> **WHAT IS NEEDED**:
What's wanted is each entry repeated verbatim, minus its images.

> **SUPPLIED ENTRIES**:
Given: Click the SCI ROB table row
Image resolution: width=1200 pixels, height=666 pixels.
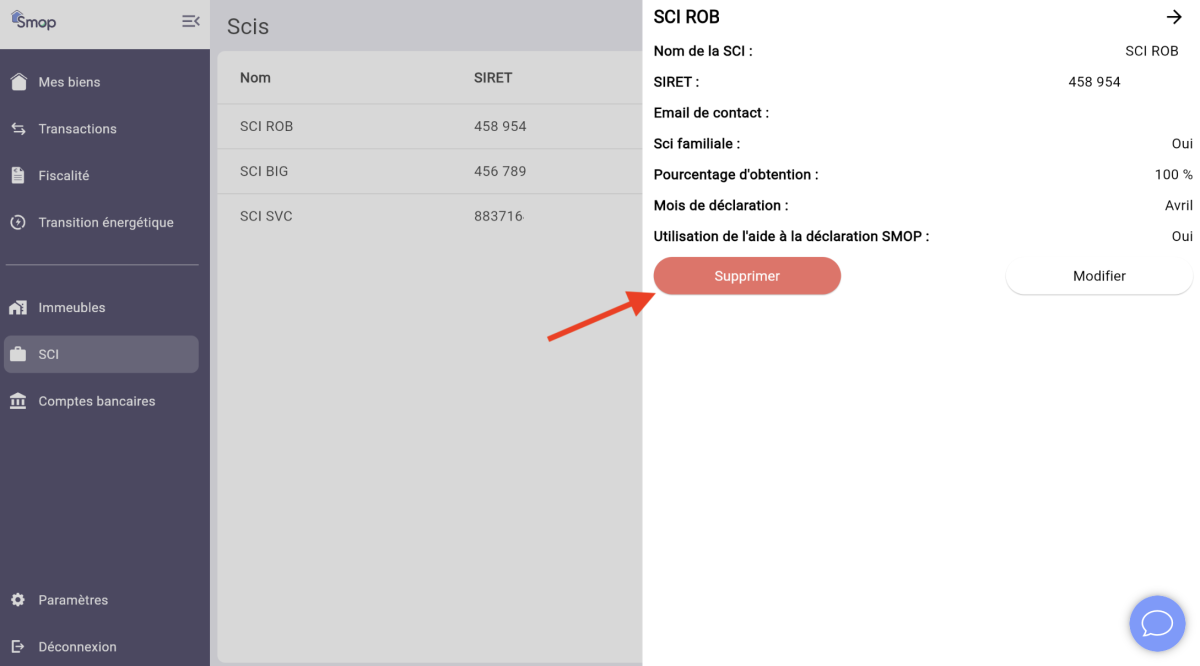Looking at the screenshot, I should 430,127.
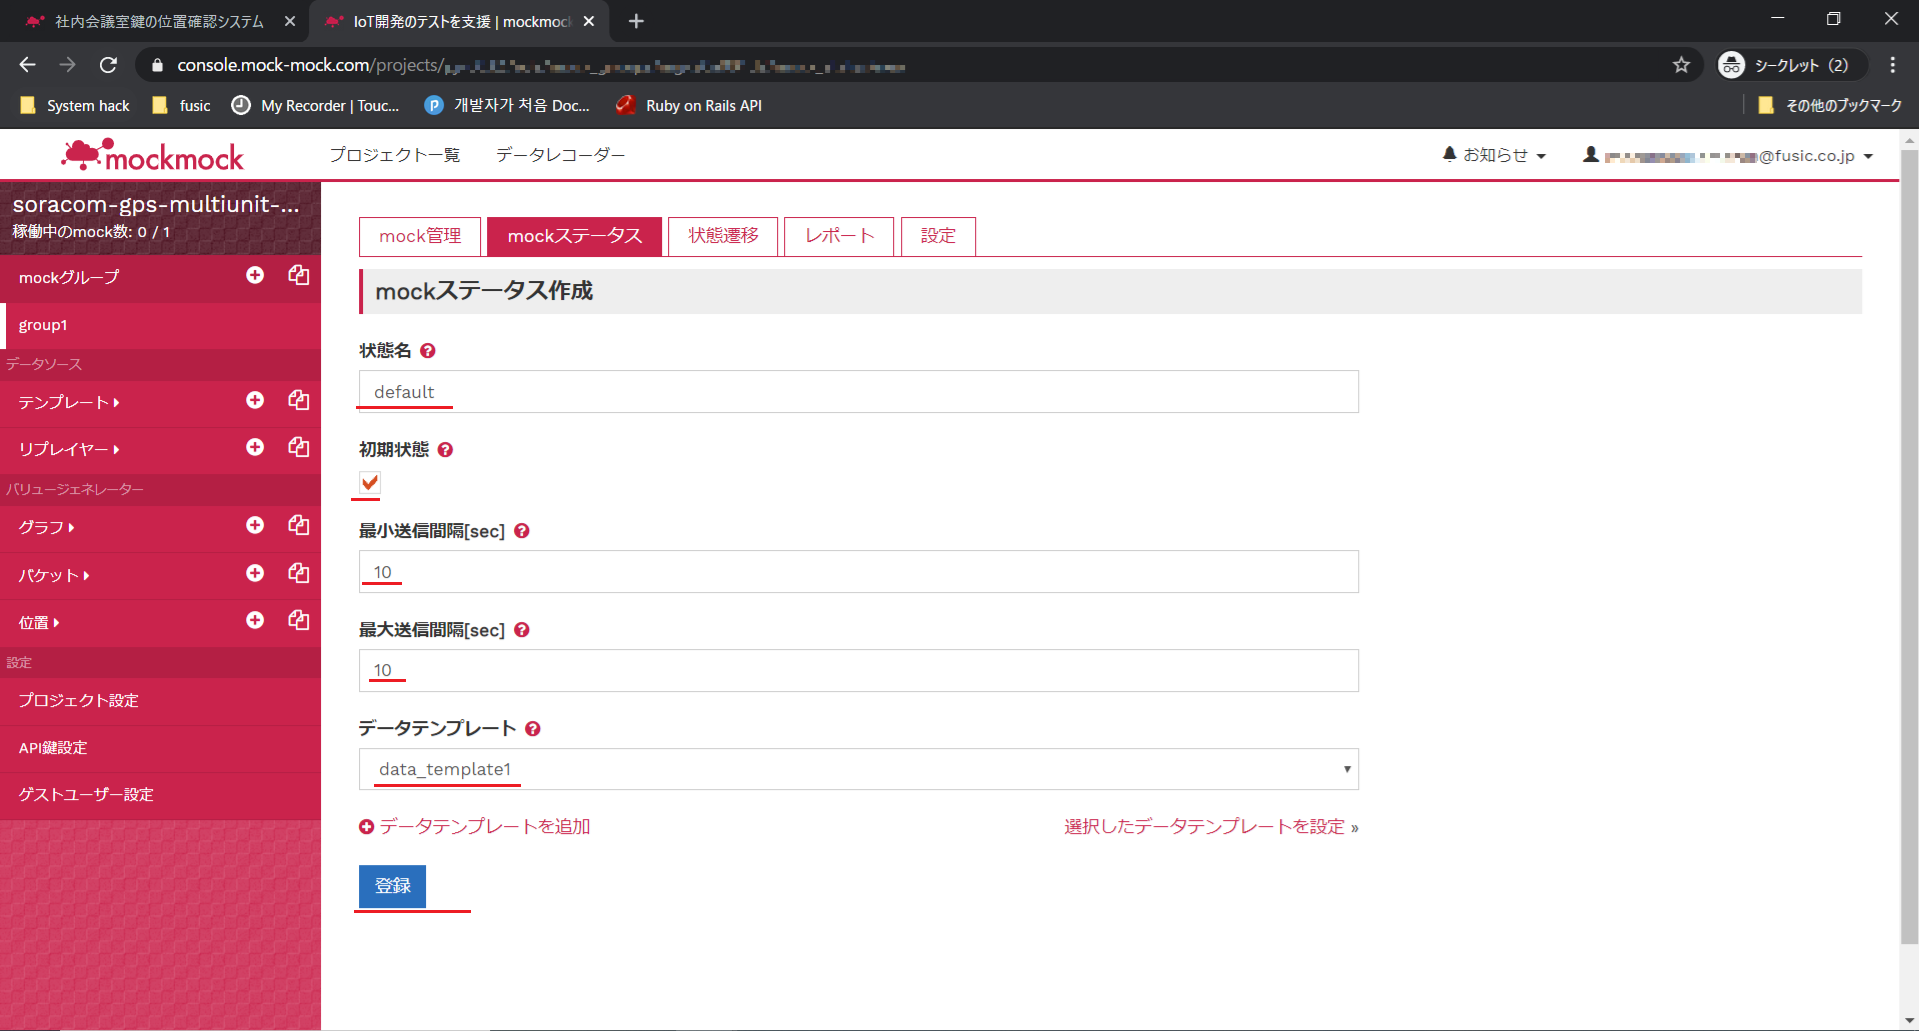Open the レポート tab
This screenshot has width=1919, height=1031.
[x=839, y=236]
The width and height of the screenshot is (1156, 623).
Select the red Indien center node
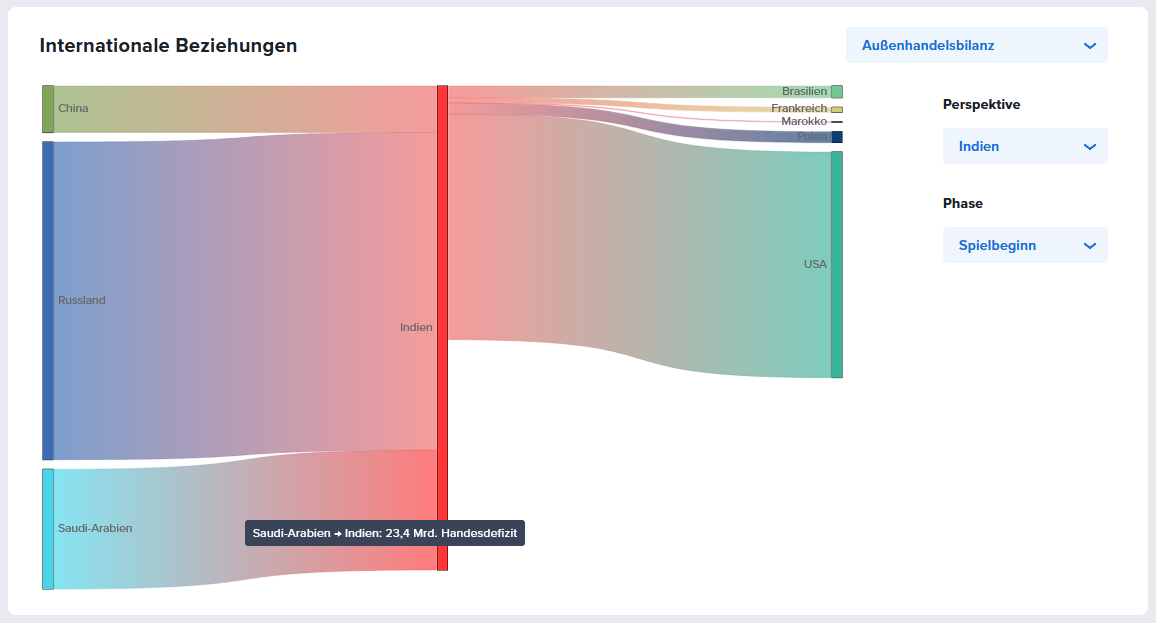442,328
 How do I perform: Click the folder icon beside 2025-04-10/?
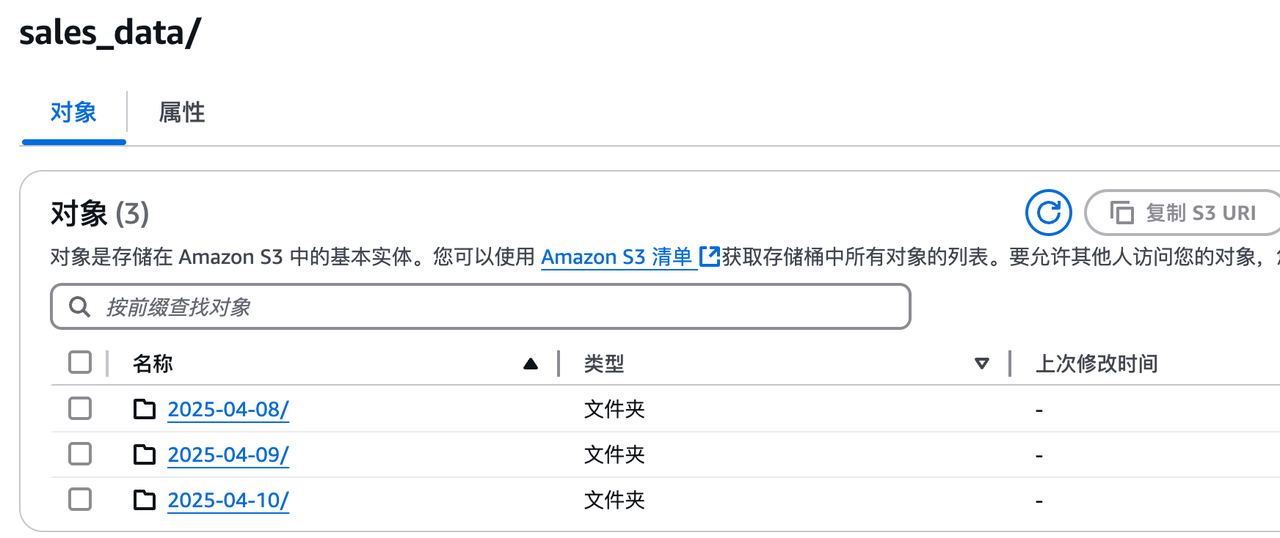click(x=145, y=500)
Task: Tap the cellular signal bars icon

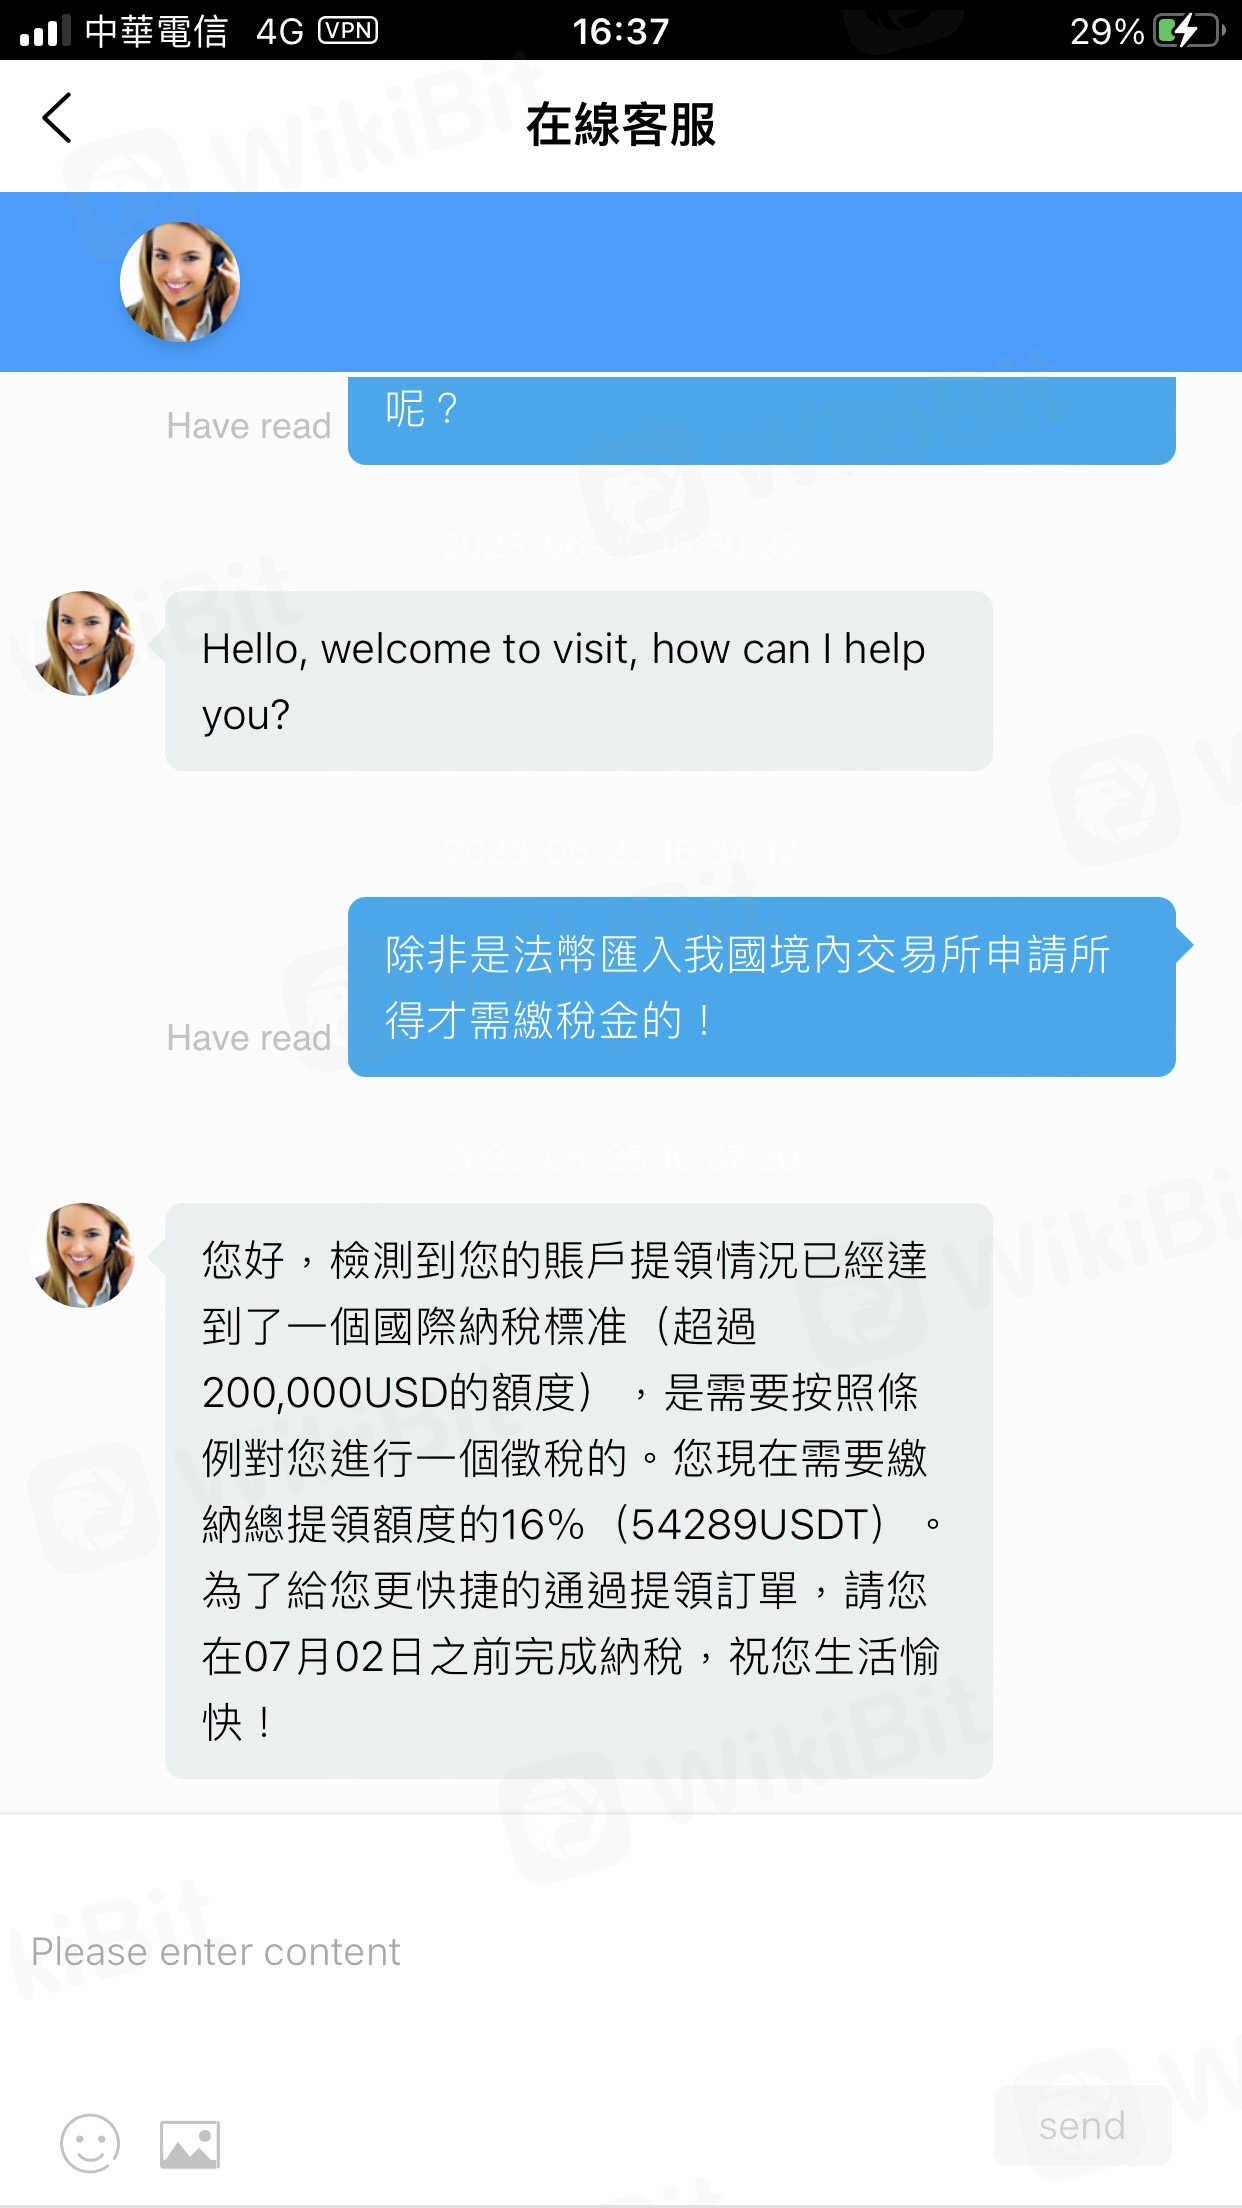Action: [45, 31]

> **TASK SOLUTION**:
Given: Click the SCI ROB table row
Image resolution: width=1200 pixels, height=666 pixels.
Looking at the screenshot, I should 430,127.
Open the レポート tab
This screenshot has width=1919, height=1031.
[x=839, y=236]
The width and height of the screenshot is (1156, 623).
Select the red Indien center node
442,328
 How do I perform: Click the folder icon beside 2025-04-10/?
click(x=145, y=500)
Task: Tap the cellular signal bars icon

Action: [45, 31]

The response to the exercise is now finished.